What you are asked to do:
Print the part of the material that opens with the line containing "Screen dimensions: 1117x777" and closes with the line containing "[x=69, y=378]", both lines included, reproducing each line without change. Leave the pictures out of your answer.
** begin Data supplied **
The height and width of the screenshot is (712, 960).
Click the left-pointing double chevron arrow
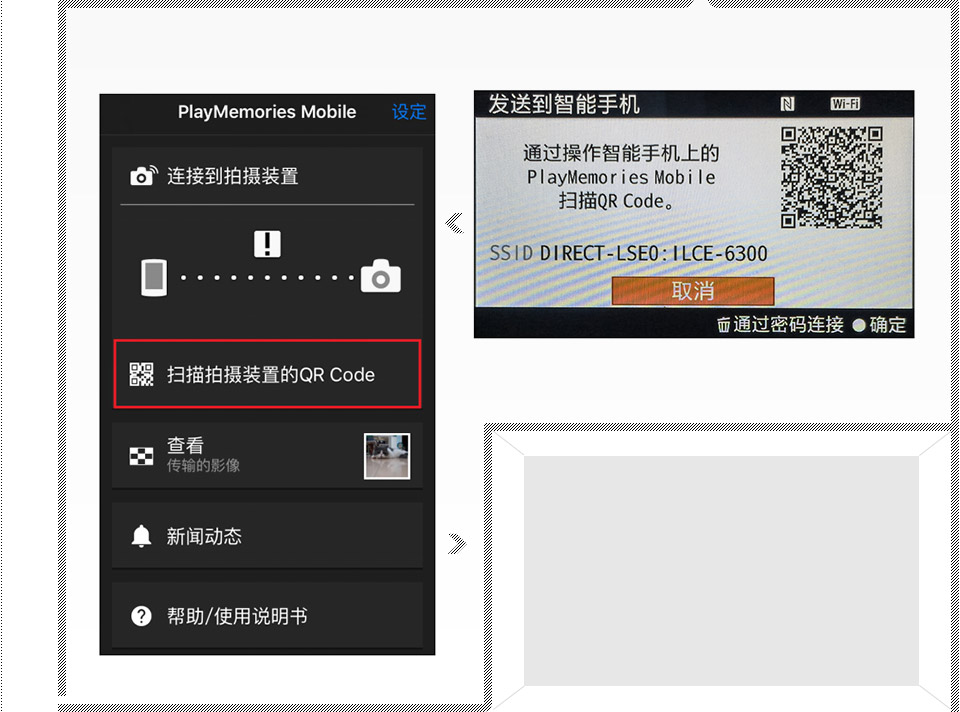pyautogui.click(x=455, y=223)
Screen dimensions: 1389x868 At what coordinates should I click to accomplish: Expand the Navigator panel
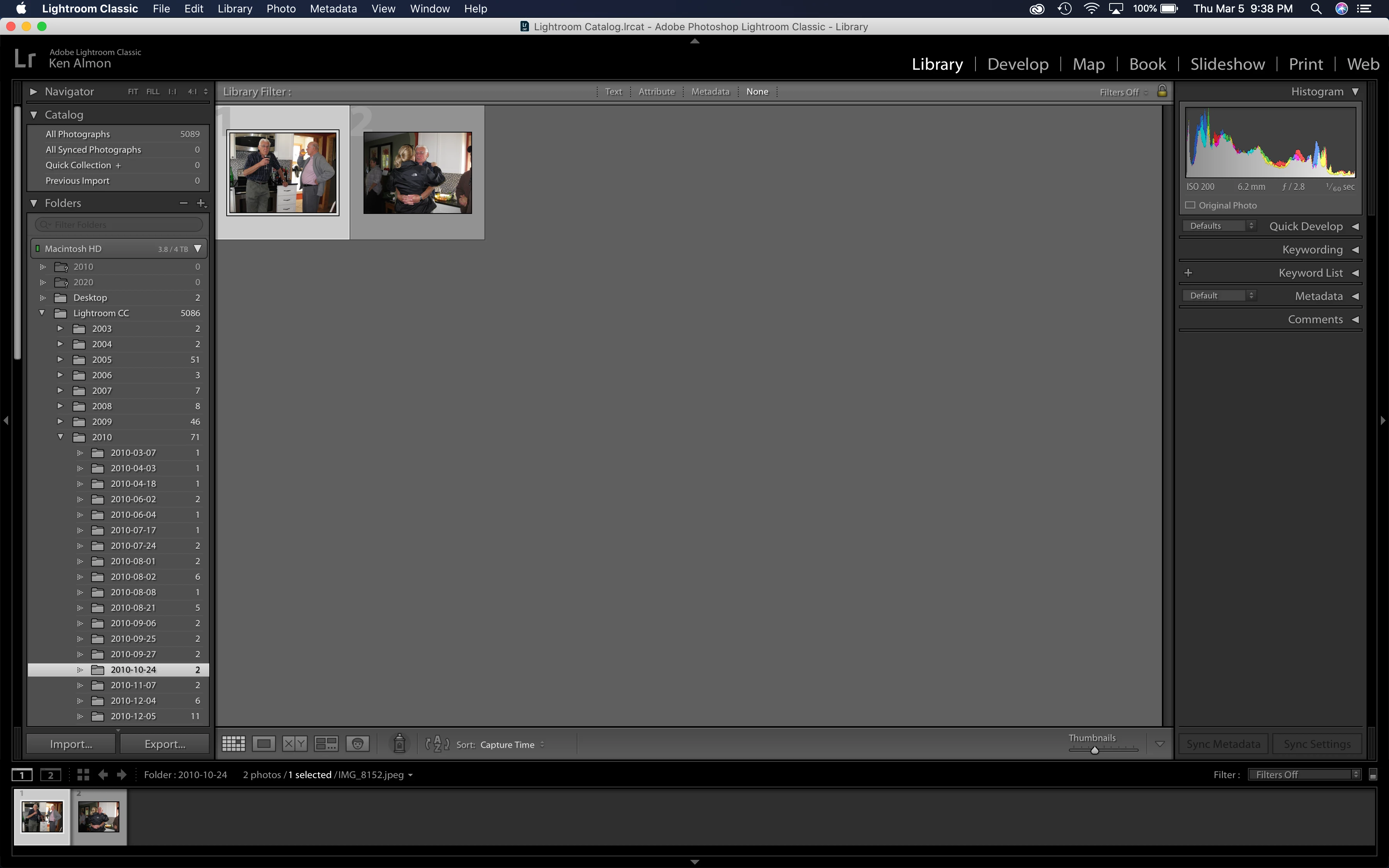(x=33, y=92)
** end Data supplied **
** begin Data supplied **
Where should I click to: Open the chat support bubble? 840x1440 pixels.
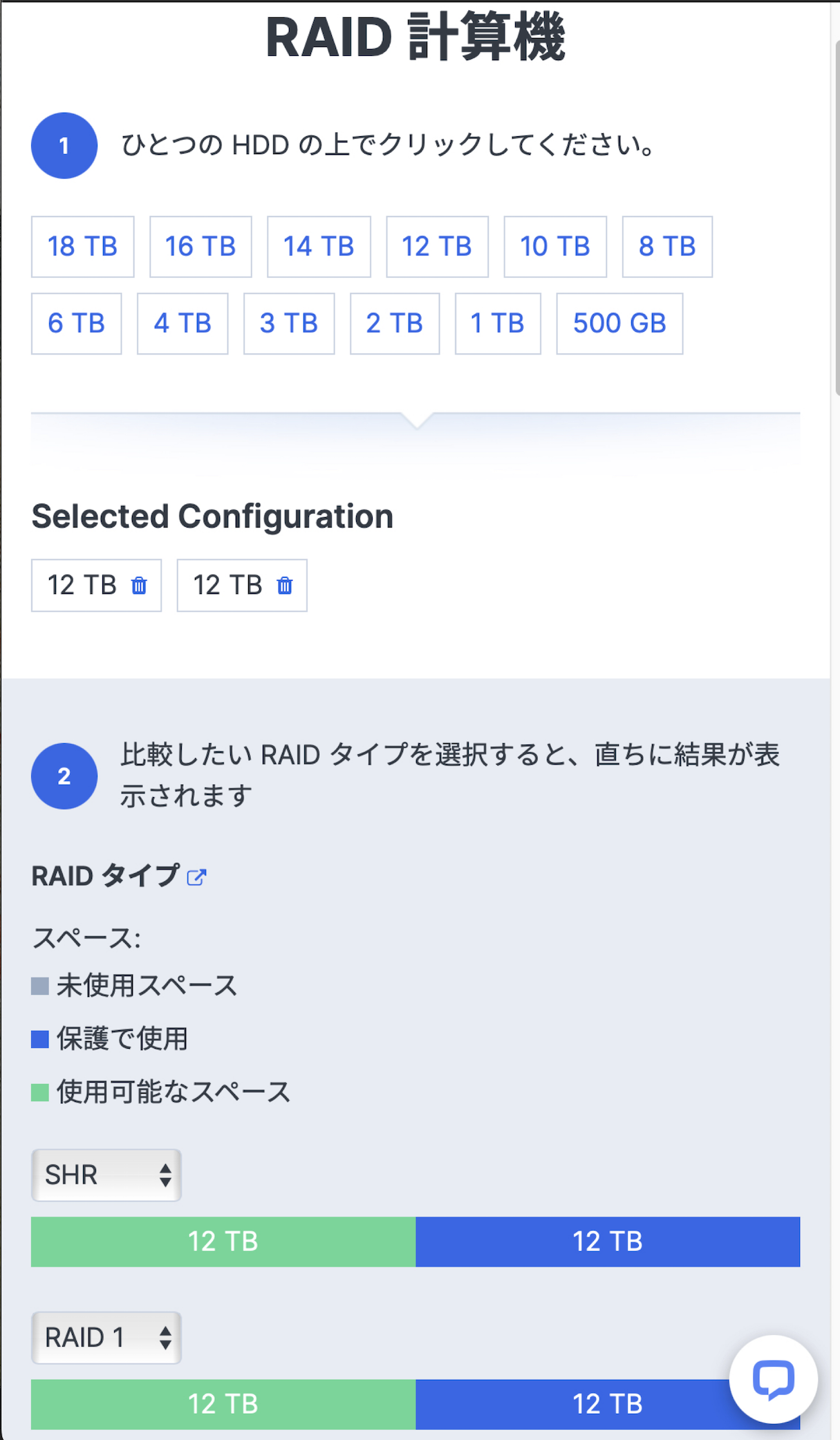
** end Data supplied **
** begin Data supplied **
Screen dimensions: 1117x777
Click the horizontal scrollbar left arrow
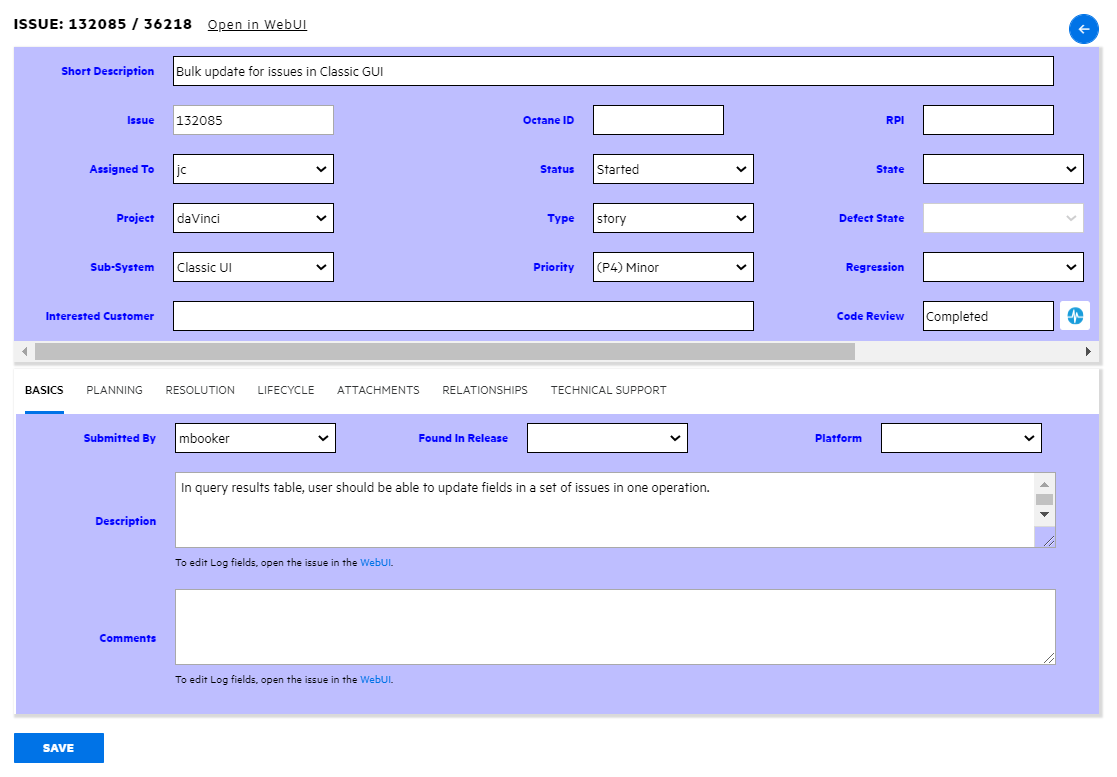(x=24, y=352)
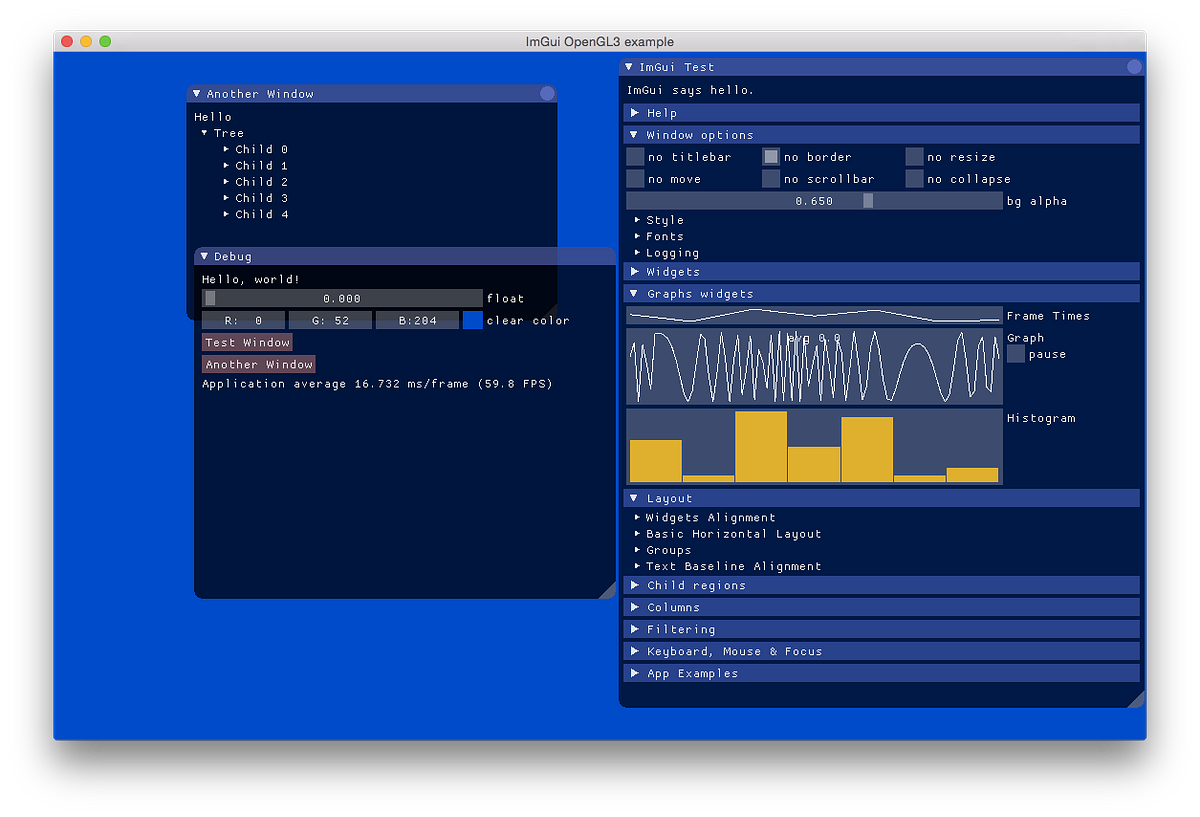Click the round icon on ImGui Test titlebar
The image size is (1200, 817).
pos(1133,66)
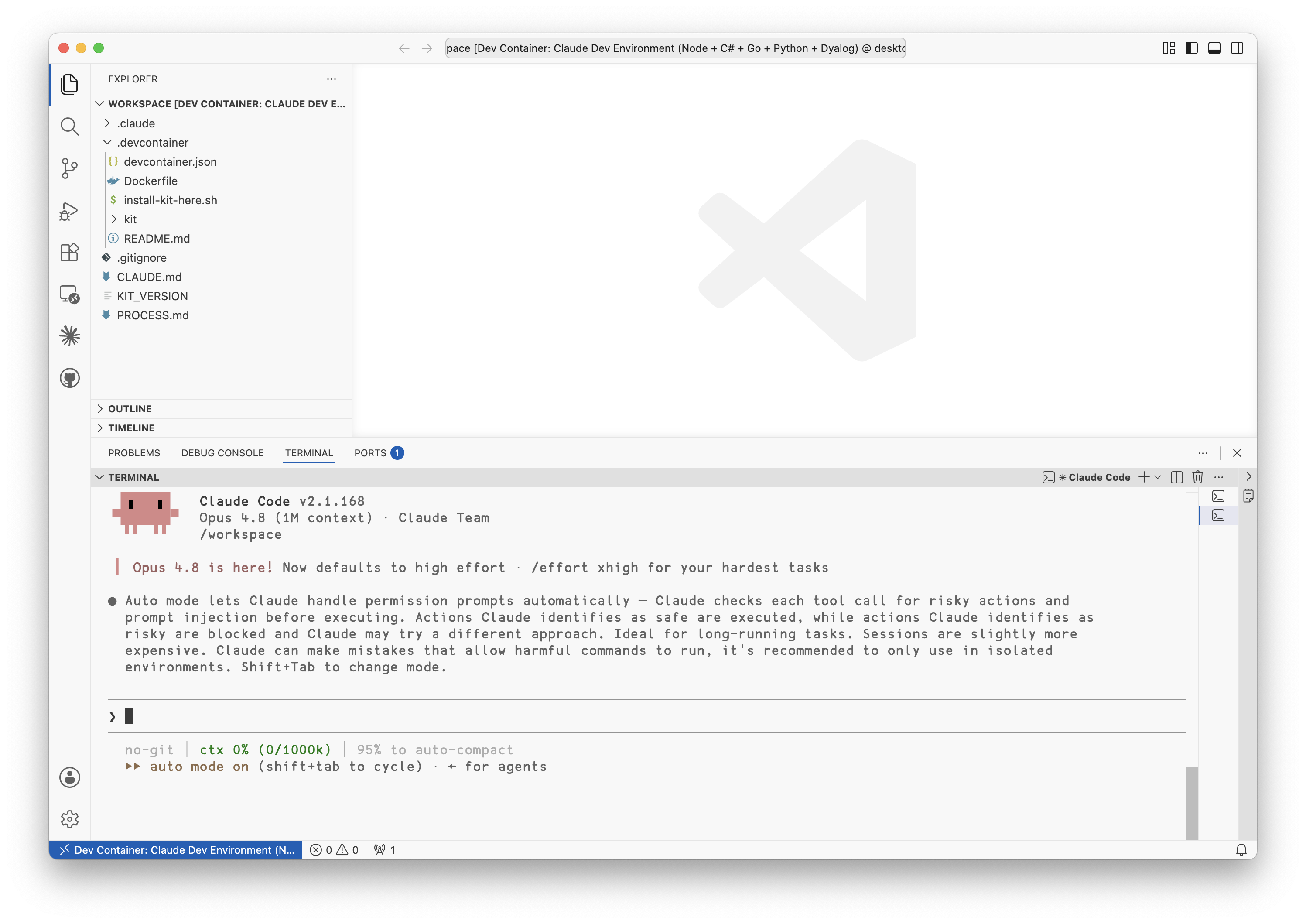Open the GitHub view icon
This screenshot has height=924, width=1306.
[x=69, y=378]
** end Data supplied **
Output of the task:
Screen dimensions: 1117x777
Click the horizontal scrollbar left arrow
(x=24, y=352)
Click the round icon on ImGui Test titlebar
The image size is (1200, 817).
pos(1133,66)
Open the GitHub view icon
This screenshot has height=924, width=1306.
[x=69, y=378]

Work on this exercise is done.